A $10 Trillion Corporate Debt Bomb Is Waiting to Explode the U.S. Economy

In the last few months, this mountain of corporate debt has been compounded by a once-in-a-century event.

By Brendan Cole and cross-posted from Newsweek.

Even before the pandemic reached its height, the IMF was warning in January that the world’s largest economies like the U.S. were unprepared for a slowdown.

Fast forward half a year, with millions of lost jobs and thousands of businesses gone bankrupt in the U.S. because of the novel coronavirus, the word slowdown is inadequate to describe the scale and speed of the economic collapse.

And the pandemic could yet throw another grenade at the economy: A massive corporate debt explosion.

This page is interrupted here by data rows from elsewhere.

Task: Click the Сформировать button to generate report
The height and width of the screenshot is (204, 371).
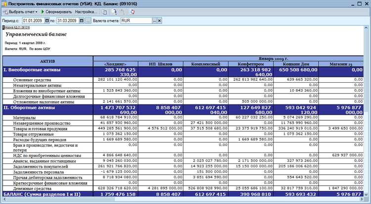Action: coord(56,11)
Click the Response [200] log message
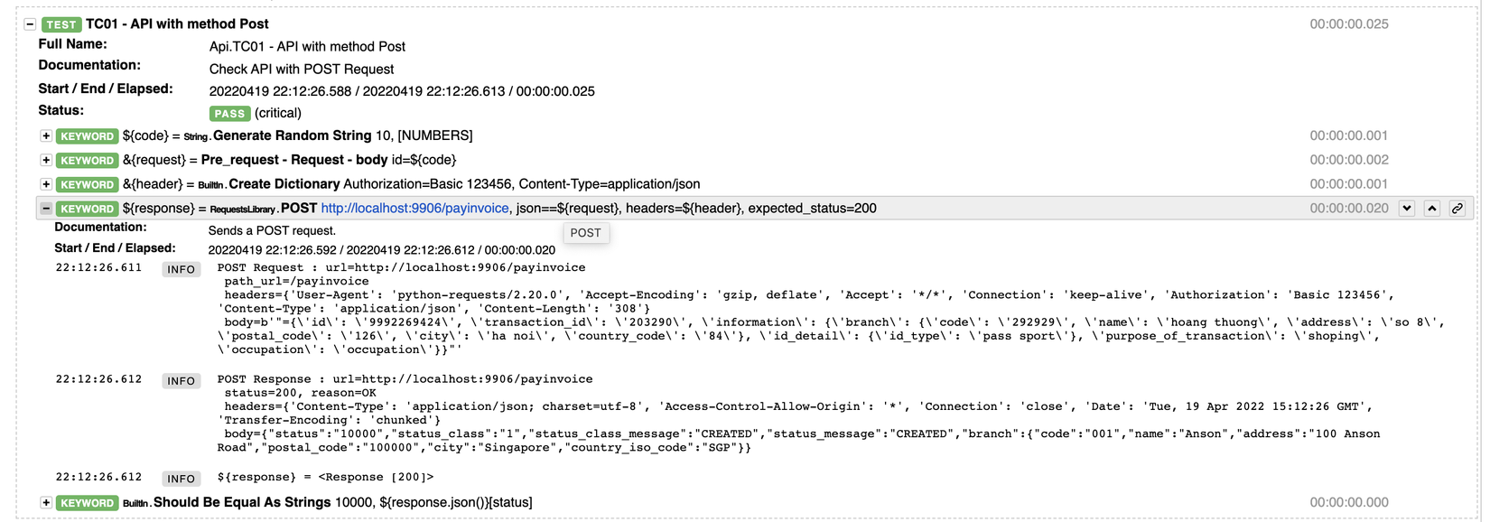Viewport: 1490px width, 522px height. point(325,477)
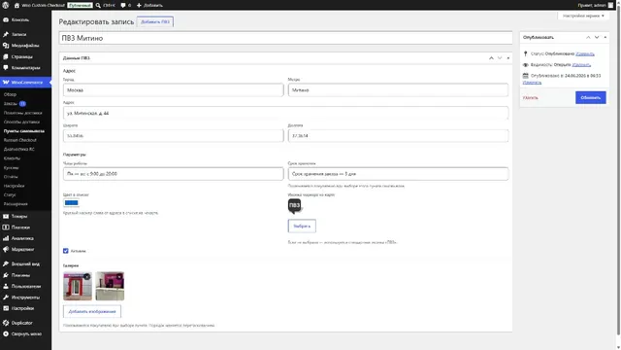Open the WordPress logo menu

pos(6,5)
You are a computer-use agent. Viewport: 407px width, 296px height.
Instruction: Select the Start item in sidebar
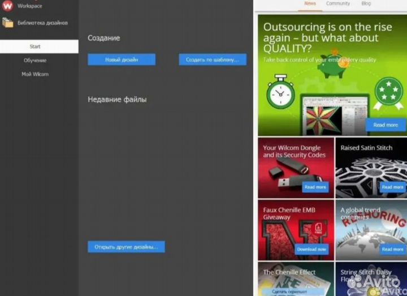tap(35, 46)
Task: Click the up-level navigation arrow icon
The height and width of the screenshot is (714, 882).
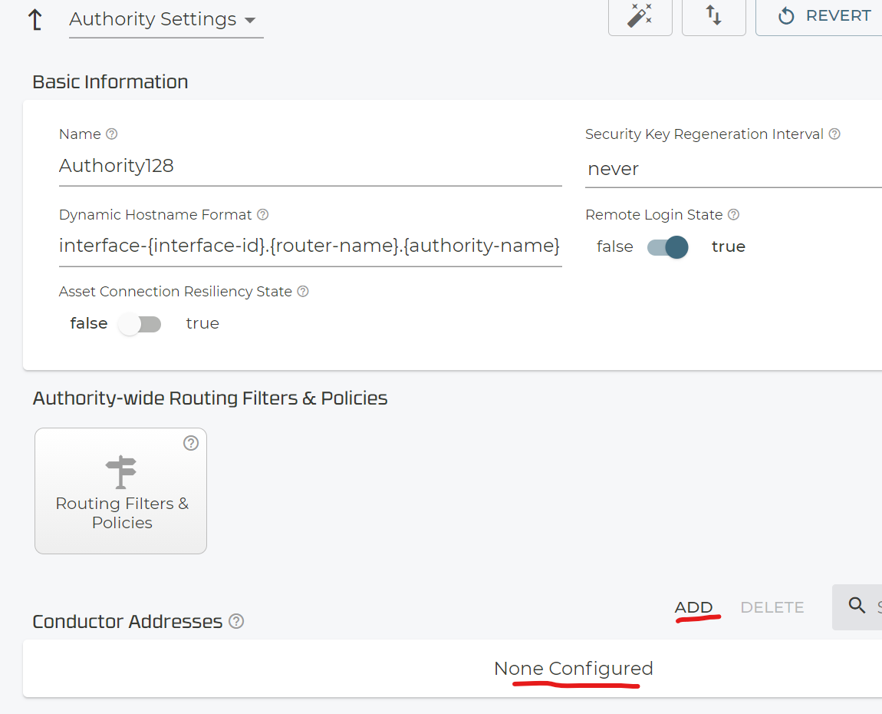Action: [x=35, y=19]
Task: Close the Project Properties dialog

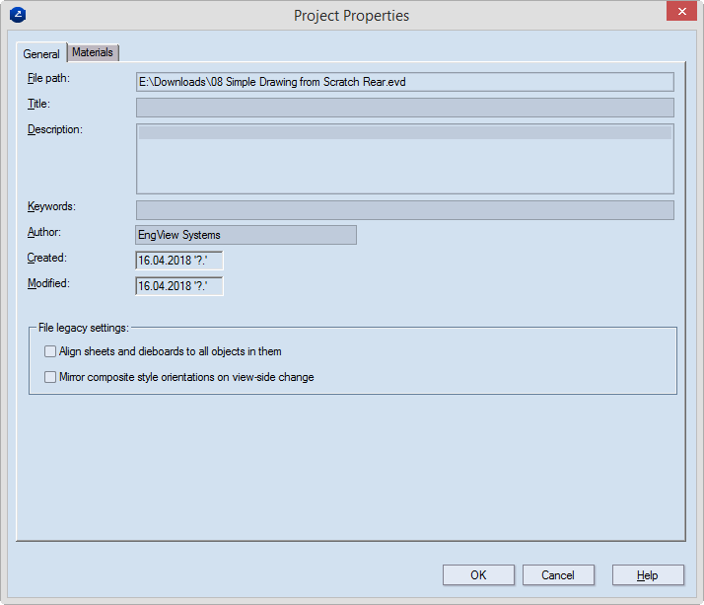Action: 678,13
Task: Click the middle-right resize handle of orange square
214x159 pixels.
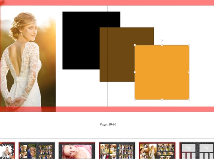Action: pos(189,72)
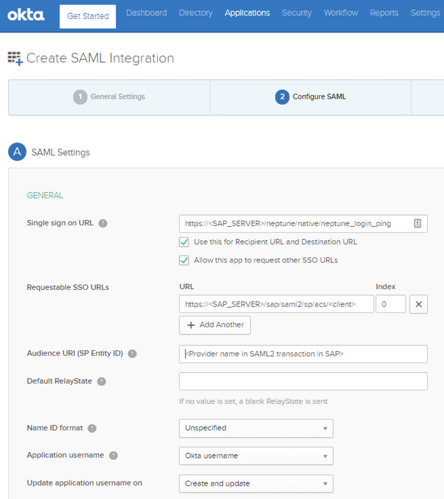444x499 pixels.
Task: Click inside the Default RelayState input field
Action: (302, 381)
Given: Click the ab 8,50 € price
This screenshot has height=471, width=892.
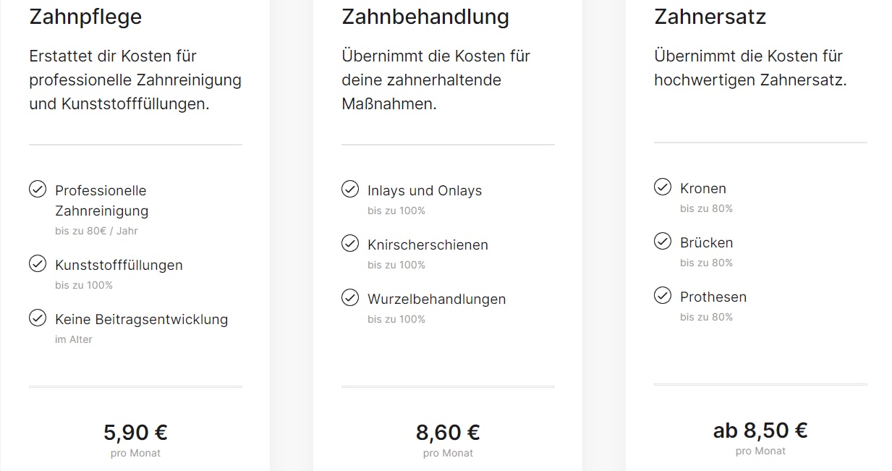Looking at the screenshot, I should click(x=760, y=430).
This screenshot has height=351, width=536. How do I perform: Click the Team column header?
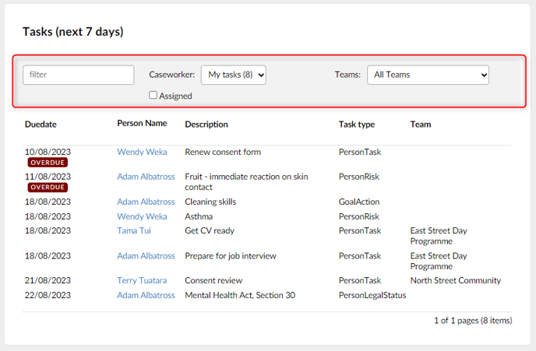coord(421,125)
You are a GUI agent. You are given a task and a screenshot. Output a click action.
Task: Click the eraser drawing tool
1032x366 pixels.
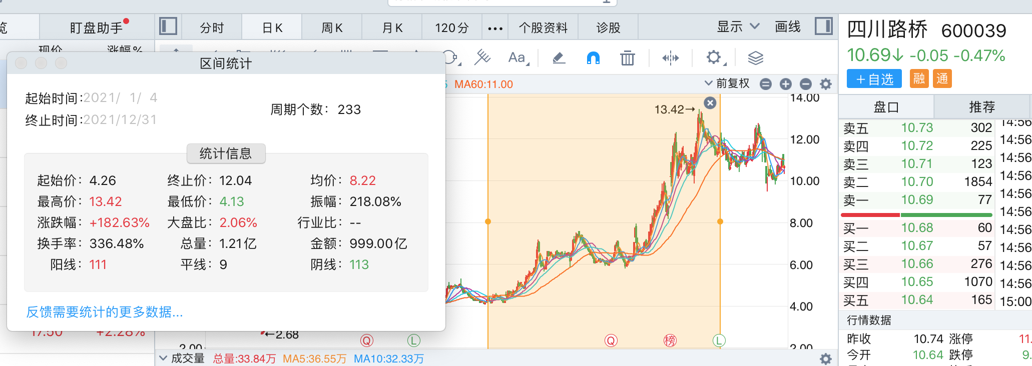click(x=559, y=58)
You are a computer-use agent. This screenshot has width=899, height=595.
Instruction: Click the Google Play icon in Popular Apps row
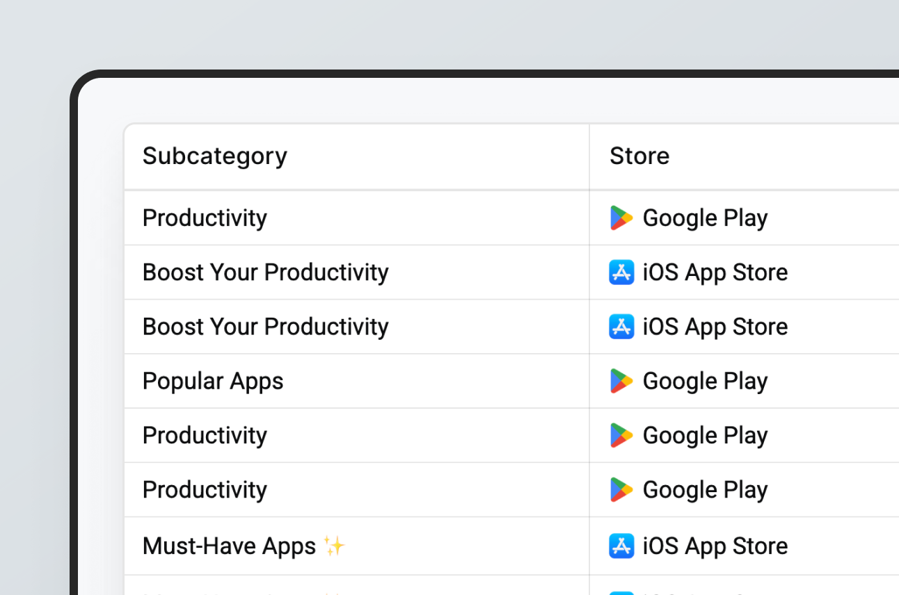(621, 381)
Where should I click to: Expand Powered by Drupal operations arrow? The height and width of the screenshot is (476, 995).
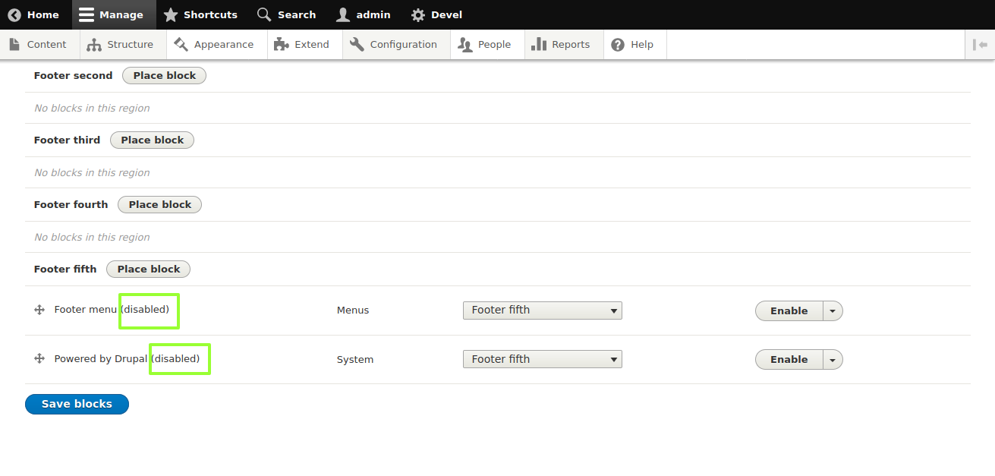833,360
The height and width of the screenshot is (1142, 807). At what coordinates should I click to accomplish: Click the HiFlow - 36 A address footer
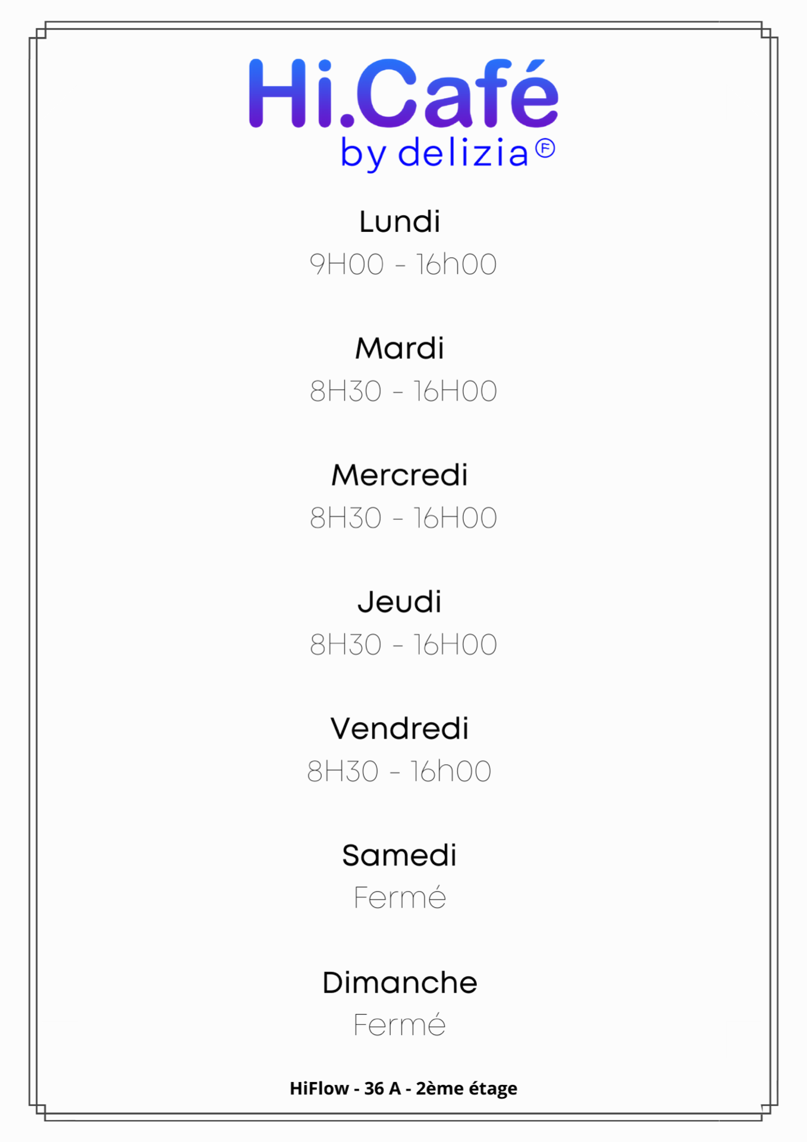[x=403, y=1088]
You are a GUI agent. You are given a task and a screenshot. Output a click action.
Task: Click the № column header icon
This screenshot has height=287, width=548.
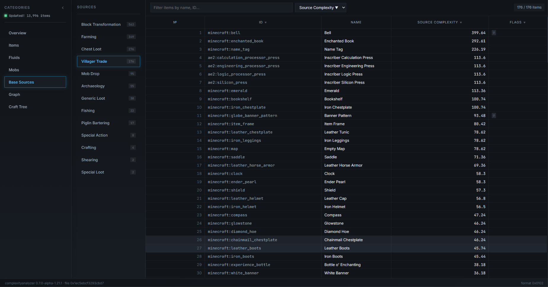[175, 22]

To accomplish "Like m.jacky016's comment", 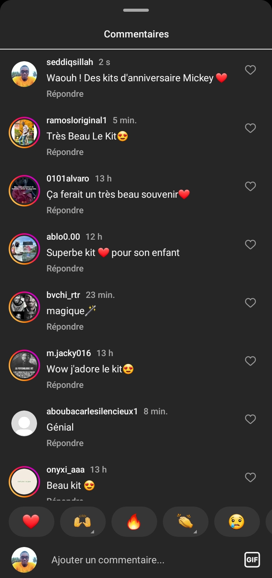I will click(x=250, y=361).
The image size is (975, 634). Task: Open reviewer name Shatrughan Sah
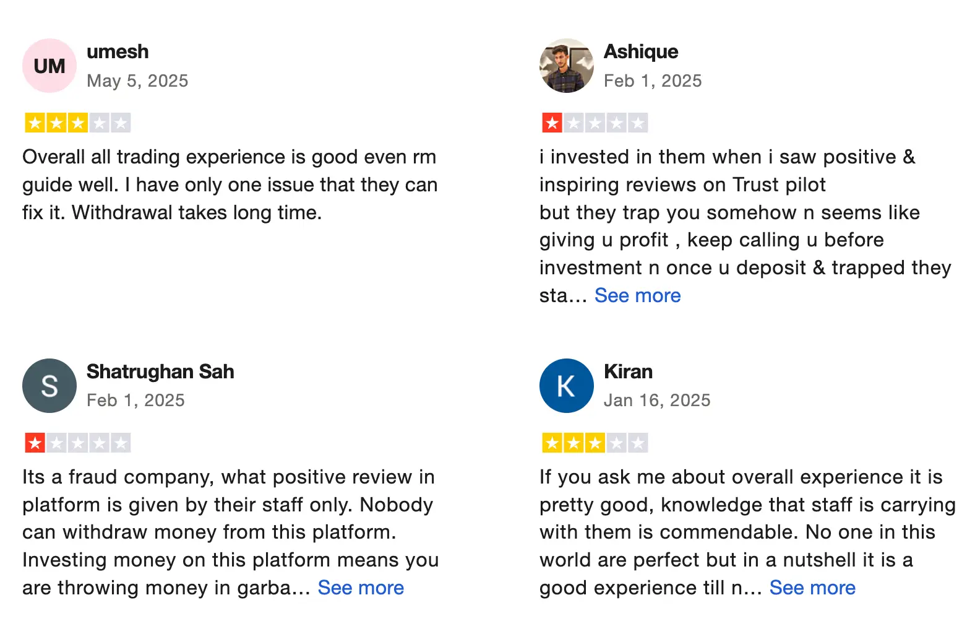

The American economy has lived on debt for a long time. The ratio of the total debt of the government, businesses, and consumers relative to GDP has more than doubled since the 1980s. Record-low interest rates following the 2008 financial crisis further swelled the debt significantly.

U.S. companies owe more than $10 trillion, which is nearly half of the country’s 2019 GDP of $21.5 trillion. Taking other forms of business debt into consideration, including partnerships and small businesses, that figure stands at an eye-watering $17 trillion, the Financial Times reported earlier this month.

“This increase in debt has contributed to increased economic volatility, and has left the country in a weakened position to deal with shocks such as the current virus,” Robert Goldberg, associate professor of finance and economics at Adelphi University in New York, told Newsweek.

In the last few months, this mountain of corporate debt has been compounded by a once-in-a-century event.

Following the lockdown of state and local economies in March, the corporate debt market froze and there was a slump in the issuance of new bonds, in particular for non-investment grade debt.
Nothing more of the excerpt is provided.